When the draft Bill was published, I worried that I was not sufficiently worried. Over the years, talking on the phone to a friend whose work has been closer to the security world than mine has ever been, we have joked about some odd interruptions and noises and said things like, “I hope whoever’s listening finds this interesting”. However, when I realised that the regime extends from what I do to who I am—my legal secrets, as my noble friend Lord Macdonald put it—my concerns fell into place. My noble friend Lord Carlile’s phrase “the legitimacy of use” is very helpful here. As I say, we will focus on internet connection records.

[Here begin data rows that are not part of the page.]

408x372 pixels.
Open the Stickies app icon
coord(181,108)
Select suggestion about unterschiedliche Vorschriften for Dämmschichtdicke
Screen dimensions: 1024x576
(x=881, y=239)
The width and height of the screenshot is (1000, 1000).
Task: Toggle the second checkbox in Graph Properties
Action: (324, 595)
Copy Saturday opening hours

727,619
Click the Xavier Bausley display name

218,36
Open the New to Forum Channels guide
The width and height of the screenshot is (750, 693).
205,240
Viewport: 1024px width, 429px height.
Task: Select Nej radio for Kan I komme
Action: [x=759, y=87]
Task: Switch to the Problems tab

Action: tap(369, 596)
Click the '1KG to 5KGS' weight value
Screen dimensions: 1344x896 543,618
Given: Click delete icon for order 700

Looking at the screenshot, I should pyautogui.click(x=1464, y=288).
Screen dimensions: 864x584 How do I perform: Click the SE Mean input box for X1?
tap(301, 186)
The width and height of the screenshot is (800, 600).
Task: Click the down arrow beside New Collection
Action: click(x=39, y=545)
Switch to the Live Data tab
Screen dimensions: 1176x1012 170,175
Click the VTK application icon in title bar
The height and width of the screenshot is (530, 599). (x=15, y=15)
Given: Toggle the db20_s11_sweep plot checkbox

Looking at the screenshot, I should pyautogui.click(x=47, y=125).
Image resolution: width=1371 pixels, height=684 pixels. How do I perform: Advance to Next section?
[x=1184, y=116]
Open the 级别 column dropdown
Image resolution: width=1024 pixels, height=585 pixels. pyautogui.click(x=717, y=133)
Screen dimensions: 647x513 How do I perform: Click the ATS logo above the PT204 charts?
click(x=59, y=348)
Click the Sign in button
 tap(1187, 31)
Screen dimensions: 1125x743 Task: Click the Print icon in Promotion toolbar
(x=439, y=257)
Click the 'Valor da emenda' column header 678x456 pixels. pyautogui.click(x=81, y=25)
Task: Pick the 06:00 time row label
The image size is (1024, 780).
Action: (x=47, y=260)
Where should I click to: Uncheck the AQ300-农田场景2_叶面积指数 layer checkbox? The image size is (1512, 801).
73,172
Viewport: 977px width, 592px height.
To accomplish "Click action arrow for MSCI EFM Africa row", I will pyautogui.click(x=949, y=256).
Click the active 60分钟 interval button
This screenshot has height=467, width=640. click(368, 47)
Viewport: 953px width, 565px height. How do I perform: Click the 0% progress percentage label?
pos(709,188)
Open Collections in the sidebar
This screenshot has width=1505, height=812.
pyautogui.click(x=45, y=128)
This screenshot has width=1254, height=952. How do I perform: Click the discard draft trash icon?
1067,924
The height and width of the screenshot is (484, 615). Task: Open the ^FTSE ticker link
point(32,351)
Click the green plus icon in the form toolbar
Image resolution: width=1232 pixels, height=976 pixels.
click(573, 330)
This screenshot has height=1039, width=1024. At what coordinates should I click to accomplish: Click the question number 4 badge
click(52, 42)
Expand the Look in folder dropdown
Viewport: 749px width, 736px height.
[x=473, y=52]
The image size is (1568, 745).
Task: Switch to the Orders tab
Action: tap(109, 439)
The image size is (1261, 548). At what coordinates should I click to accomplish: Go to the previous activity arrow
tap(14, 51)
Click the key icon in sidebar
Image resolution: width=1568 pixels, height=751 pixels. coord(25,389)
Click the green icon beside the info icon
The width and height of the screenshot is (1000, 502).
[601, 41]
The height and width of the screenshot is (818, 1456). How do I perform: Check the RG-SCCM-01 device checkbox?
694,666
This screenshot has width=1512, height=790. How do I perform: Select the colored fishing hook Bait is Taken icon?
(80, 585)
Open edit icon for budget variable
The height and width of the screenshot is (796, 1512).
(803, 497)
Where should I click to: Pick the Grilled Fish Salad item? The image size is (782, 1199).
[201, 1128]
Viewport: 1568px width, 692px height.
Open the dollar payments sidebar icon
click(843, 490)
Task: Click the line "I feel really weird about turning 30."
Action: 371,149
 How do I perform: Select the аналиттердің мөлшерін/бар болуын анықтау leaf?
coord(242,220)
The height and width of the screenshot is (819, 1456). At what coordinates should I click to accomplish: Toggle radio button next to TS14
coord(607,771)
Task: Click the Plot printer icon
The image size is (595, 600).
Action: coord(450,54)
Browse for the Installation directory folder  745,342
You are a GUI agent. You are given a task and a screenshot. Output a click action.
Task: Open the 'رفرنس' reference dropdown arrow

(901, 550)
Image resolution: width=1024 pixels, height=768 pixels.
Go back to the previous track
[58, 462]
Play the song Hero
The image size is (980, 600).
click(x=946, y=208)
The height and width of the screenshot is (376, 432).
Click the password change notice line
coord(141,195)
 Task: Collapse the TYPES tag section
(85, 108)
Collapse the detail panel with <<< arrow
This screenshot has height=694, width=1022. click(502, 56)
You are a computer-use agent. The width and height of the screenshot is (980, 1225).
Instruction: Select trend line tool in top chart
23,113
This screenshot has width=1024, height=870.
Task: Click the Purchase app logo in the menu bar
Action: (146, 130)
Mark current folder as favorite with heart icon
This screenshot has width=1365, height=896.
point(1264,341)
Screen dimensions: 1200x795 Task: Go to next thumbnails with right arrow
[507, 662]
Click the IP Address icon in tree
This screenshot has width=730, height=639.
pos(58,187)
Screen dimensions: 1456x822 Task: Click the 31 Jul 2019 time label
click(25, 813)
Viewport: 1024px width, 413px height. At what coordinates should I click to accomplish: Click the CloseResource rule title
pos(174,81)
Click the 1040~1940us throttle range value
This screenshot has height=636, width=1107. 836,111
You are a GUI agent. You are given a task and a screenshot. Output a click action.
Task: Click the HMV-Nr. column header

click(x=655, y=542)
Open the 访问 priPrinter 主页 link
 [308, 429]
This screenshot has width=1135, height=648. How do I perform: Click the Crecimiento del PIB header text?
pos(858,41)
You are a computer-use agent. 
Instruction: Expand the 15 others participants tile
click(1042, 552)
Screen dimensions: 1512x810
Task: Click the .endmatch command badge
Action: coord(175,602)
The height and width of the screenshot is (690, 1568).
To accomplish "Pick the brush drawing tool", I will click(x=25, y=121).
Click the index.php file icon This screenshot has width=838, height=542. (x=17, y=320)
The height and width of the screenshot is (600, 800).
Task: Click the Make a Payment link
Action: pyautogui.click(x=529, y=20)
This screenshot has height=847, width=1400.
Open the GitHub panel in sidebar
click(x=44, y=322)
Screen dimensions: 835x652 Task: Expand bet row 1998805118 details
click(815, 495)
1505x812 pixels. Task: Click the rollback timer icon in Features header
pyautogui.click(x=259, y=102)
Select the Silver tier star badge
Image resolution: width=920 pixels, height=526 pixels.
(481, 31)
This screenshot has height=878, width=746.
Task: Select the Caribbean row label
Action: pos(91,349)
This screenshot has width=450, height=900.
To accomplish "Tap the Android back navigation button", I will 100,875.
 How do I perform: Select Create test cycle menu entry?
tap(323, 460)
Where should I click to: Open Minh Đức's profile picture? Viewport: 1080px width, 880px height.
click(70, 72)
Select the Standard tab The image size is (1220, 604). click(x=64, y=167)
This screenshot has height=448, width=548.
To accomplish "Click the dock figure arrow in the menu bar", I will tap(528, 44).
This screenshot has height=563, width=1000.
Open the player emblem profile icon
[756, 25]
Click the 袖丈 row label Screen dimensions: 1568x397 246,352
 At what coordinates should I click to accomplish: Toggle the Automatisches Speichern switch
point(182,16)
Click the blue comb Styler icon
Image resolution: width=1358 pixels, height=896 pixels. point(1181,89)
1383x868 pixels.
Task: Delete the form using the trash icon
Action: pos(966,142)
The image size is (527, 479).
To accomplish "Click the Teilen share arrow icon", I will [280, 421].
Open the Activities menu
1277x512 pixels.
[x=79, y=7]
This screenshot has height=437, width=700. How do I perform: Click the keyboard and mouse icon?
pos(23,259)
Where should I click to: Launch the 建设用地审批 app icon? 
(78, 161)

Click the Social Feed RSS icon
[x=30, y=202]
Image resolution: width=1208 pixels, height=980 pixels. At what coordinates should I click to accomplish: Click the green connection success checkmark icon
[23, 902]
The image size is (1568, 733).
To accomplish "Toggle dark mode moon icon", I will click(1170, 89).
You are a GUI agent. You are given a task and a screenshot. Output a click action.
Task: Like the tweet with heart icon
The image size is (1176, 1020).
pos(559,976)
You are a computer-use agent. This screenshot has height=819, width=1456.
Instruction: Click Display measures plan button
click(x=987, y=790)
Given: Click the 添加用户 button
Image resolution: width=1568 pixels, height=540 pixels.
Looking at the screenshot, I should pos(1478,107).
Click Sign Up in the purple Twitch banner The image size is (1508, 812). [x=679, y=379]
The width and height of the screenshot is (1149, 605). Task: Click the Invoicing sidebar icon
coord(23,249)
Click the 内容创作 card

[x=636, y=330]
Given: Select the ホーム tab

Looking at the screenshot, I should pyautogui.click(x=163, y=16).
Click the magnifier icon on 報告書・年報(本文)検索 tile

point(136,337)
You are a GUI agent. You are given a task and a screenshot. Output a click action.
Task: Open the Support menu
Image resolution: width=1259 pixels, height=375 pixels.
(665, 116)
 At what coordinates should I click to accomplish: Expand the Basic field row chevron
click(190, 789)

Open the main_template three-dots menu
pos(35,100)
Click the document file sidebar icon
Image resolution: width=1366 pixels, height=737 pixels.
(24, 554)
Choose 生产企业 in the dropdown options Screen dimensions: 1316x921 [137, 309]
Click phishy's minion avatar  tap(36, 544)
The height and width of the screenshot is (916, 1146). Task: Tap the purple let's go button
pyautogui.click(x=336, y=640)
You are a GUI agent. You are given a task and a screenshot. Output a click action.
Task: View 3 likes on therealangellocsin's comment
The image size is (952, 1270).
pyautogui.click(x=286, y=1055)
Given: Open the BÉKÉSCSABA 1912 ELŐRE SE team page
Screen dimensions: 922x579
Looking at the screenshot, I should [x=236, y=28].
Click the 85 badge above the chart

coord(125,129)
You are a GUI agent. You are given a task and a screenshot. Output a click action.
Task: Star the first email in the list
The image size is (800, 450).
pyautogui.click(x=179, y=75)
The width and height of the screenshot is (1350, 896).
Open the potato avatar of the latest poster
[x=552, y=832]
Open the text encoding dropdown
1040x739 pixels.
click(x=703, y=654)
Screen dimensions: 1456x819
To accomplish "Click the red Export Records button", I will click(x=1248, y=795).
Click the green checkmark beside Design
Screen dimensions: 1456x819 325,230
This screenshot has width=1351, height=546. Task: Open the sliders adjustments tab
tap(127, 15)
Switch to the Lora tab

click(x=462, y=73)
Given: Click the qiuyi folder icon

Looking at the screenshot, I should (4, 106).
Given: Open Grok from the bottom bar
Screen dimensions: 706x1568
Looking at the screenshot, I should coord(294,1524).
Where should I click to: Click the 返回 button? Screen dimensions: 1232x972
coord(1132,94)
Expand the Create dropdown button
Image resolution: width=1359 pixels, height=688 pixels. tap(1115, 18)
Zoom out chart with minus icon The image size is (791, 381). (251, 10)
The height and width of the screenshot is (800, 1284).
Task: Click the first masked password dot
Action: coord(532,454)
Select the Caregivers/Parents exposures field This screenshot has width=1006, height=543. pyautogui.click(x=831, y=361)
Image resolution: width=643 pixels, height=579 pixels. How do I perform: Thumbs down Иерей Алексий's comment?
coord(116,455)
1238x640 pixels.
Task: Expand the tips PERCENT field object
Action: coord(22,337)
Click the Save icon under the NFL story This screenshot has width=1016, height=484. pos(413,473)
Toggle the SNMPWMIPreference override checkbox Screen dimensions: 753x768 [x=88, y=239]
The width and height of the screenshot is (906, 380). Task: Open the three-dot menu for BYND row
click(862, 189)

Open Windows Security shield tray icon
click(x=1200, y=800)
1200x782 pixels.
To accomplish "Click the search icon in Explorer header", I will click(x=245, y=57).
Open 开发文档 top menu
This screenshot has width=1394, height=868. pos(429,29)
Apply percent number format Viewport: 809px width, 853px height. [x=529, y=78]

I said that our task is about achieving privacy and security. The next few months will be turbulent politically. Where we will end up, who knows? This certainly suggests to me that perhaps we should not wait five years for a review of the Act that this will become. Whatever the turbulence—or “disarray”, which was the rather more polite term used by the noble Baroness, Lady O’Neill—we must not be diverted from the task in “the age of anxiety”, in the phrase of the noble Lord, Lord Hennessy, and, in that of the noble Baroness, Lady Harding, in the “civilised digital world”. It is an important task.